### Given exercise
Can you copy out every one of the following rows word for word?

Word and item position data
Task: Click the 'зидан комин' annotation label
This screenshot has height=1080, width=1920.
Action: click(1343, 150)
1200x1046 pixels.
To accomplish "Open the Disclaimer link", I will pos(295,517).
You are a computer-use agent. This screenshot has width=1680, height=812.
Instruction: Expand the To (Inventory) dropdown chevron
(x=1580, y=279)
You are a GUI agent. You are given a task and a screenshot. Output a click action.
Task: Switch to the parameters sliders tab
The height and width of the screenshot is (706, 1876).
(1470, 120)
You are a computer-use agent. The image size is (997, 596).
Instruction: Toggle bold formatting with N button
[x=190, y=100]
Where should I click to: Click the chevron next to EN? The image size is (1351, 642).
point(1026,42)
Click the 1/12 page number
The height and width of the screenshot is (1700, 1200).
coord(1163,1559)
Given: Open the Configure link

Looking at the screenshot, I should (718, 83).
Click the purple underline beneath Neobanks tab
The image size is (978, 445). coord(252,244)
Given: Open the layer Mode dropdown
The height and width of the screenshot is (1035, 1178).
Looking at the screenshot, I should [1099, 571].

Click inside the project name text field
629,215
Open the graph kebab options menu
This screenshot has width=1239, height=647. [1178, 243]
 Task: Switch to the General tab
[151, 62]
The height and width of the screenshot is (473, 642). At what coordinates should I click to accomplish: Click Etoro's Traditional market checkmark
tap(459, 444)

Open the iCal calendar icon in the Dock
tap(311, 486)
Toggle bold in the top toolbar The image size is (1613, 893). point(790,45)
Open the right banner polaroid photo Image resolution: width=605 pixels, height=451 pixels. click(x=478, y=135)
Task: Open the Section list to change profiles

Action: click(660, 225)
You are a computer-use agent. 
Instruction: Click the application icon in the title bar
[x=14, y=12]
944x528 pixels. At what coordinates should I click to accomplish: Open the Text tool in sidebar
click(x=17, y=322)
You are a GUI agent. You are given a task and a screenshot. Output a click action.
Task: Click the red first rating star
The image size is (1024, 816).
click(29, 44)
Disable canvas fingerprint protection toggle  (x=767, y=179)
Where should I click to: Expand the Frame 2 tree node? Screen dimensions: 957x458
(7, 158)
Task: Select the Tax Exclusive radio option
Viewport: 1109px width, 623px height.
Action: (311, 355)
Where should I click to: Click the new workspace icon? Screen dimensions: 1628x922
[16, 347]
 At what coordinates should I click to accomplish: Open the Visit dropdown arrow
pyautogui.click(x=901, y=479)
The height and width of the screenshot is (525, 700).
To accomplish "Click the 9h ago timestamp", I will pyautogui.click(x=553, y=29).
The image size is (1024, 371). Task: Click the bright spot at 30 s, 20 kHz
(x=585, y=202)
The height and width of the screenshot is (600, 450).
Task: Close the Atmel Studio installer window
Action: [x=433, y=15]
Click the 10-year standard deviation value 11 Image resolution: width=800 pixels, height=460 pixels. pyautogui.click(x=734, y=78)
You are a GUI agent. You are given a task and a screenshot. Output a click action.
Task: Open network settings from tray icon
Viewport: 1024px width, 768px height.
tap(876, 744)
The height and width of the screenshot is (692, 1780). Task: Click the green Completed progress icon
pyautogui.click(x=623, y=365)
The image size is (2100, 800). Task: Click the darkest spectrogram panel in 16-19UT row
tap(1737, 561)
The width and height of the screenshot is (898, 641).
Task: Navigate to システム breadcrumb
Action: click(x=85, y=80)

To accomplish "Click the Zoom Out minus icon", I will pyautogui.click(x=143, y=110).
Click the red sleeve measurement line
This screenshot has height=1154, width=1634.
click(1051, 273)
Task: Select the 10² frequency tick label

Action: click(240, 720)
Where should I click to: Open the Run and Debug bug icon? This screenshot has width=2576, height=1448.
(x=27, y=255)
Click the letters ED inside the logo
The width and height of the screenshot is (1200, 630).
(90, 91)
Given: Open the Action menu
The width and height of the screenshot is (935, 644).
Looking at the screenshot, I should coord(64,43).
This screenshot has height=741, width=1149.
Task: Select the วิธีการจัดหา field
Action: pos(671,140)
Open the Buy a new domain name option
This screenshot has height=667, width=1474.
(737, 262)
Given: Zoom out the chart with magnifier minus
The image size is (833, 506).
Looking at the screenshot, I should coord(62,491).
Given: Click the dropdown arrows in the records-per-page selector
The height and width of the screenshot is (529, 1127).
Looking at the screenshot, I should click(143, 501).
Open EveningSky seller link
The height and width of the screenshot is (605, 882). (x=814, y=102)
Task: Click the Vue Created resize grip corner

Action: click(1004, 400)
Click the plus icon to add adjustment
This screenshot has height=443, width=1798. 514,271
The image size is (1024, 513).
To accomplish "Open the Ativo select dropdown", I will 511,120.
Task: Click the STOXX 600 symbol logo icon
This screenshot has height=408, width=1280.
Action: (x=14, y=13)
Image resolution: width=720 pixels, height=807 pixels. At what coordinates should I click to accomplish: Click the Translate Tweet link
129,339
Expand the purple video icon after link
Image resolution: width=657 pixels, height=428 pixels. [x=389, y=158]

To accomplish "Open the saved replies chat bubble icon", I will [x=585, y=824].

### The response
Task: Click the 'зидан комин' annotation label
This screenshot has height=1080, width=1920.
Action: click(1343, 150)
1200x1046 pixels.
To accomplish "Open the Disclaimer link", I will pos(295,517).
You are a computer-use agent. This screenshot has width=1680, height=812.
Instruction: Expand the To (Inventory) dropdown chevron
(x=1580, y=279)
You are a GUI agent. You are given a task and a screenshot. Output a click action.
Task: Switch to the parameters sliders tab
The height and width of the screenshot is (706, 1876).
(1470, 120)
You are a computer-use agent. The image size is (997, 596).
Instruction: Toggle bold formatting with N button
[x=190, y=100]
Where should I click to: Click the chevron next to EN? The image size is (1351, 642).
point(1026,42)
Click the 1/12 page number
The height and width of the screenshot is (1700, 1200).
coord(1163,1559)
Given: Open the Configure link

Looking at the screenshot, I should (718, 83).
Click the purple underline beneath Neobanks tab
The image size is (978, 445). coord(252,244)
Given: Open the layer Mode dropdown
The height and width of the screenshot is (1035, 1178).
Looking at the screenshot, I should [1099, 571].

Click inside the project name text field
629,215
Open the graph kebab options menu
This screenshot has width=1239, height=647. [1178, 243]
 Task: Switch to the General tab
[151, 62]
The height and width of the screenshot is (473, 642). At what coordinates should I click to accomplish: Click Etoro's Traditional market checkmark
tap(459, 444)

Open the iCal calendar icon in the Dock
tap(311, 486)
Toggle bold in the top toolbar The image size is (1613, 893). point(790,45)
Open the right banner polaroid photo Image resolution: width=605 pixels, height=451 pixels. click(x=478, y=135)
Task: Open the Section list to change profiles

Action: click(660, 225)
You are a computer-use agent. 
Instruction: Click the application icon in the title bar
[x=14, y=12]
944x528 pixels. At what coordinates should I click to accomplish: Open the Text tool in sidebar
click(x=17, y=322)
You are a GUI agent. You are given a task and a screenshot. Output a click action.
Task: Click the red first rating star
The image size is (1024, 816).
click(29, 44)
Disable canvas fingerprint protection toggle  (x=767, y=179)
Where should I click to: Expand the Frame 2 tree node? Screen dimensions: 957x458
(7, 158)
Task: Select the Tax Exclusive radio option
Viewport: 1109px width, 623px height.
Action: (311, 355)
Where should I click to: Click the new workspace icon? Screen dimensions: 1628x922
[16, 347]
 At what coordinates should I click to accomplish: Open the Visit dropdown arrow
pyautogui.click(x=901, y=479)
The height and width of the screenshot is (525, 700).
To accomplish "Click the 9h ago timestamp", I will pyautogui.click(x=553, y=29).
The image size is (1024, 371). Task: Click the bright spot at 30 s, 20 kHz
(x=585, y=202)
The height and width of the screenshot is (600, 450).
Task: Close the Atmel Studio installer window
Action: [x=433, y=15]
Click the 10-year standard deviation value 11 Image resolution: width=800 pixels, height=460 pixels. pyautogui.click(x=734, y=78)
You are a GUI agent. You are given a task and a screenshot. Output a click action.
Task: Open network settings from tray icon
Viewport: 1024px width, 768px height.
tap(876, 744)
The height and width of the screenshot is (692, 1780). Task: Click the green Completed progress icon
pyautogui.click(x=623, y=365)
The image size is (2100, 800). Task: Click the darkest spectrogram panel in 16-19UT row
tap(1737, 561)
The width and height of the screenshot is (898, 641).
Task: Navigate to システム breadcrumb
Action: click(x=85, y=80)

To accomplish "Click the Zoom Out minus icon", I will pyautogui.click(x=143, y=110).
Click the red sleeve measurement line
This screenshot has height=1154, width=1634.
click(1051, 273)
Task: Select the 10² frequency tick label

Action: click(240, 720)
Where should I click to: Open the Run and Debug bug icon? This screenshot has width=2576, height=1448.
(x=27, y=255)
Click the letters ED inside the logo
The width and height of the screenshot is (1200, 630).
(90, 91)
Given: Open the Action menu
The width and height of the screenshot is (935, 644).
Looking at the screenshot, I should coord(64,43).
This screenshot has height=741, width=1149.
Task: Select the วิธีการจัดหา field
Action: pos(671,140)
Open the Buy a new domain name option
This screenshot has height=667, width=1474.
(737, 262)
Given: Zoom out the chart with magnifier minus
The image size is (833, 506).
Looking at the screenshot, I should coord(62,491).
Given: Click the dropdown arrows in the records-per-page selector
The height and width of the screenshot is (529, 1127).
Looking at the screenshot, I should click(143, 501).
Open EveningSky seller link
The height and width of the screenshot is (605, 882). (x=814, y=102)
Task: Click the Vue Created resize grip corner

Action: click(1004, 400)
Click the plus icon to add adjustment
This screenshot has height=443, width=1798. 514,271
The image size is (1024, 513).
To accomplish "Open the Ativo select dropdown", I will 511,120.
Task: Click the STOXX 600 symbol logo icon
This screenshot has height=408, width=1280.
Action: (x=14, y=13)
Image resolution: width=720 pixels, height=807 pixels. At what coordinates should I click to accomplish: Click the Translate Tweet link
129,339
Expand the purple video icon after link
Image resolution: width=657 pixels, height=428 pixels. [x=389, y=158]

To accomplish "Open the saved replies chat bubble icon", I will [x=585, y=824].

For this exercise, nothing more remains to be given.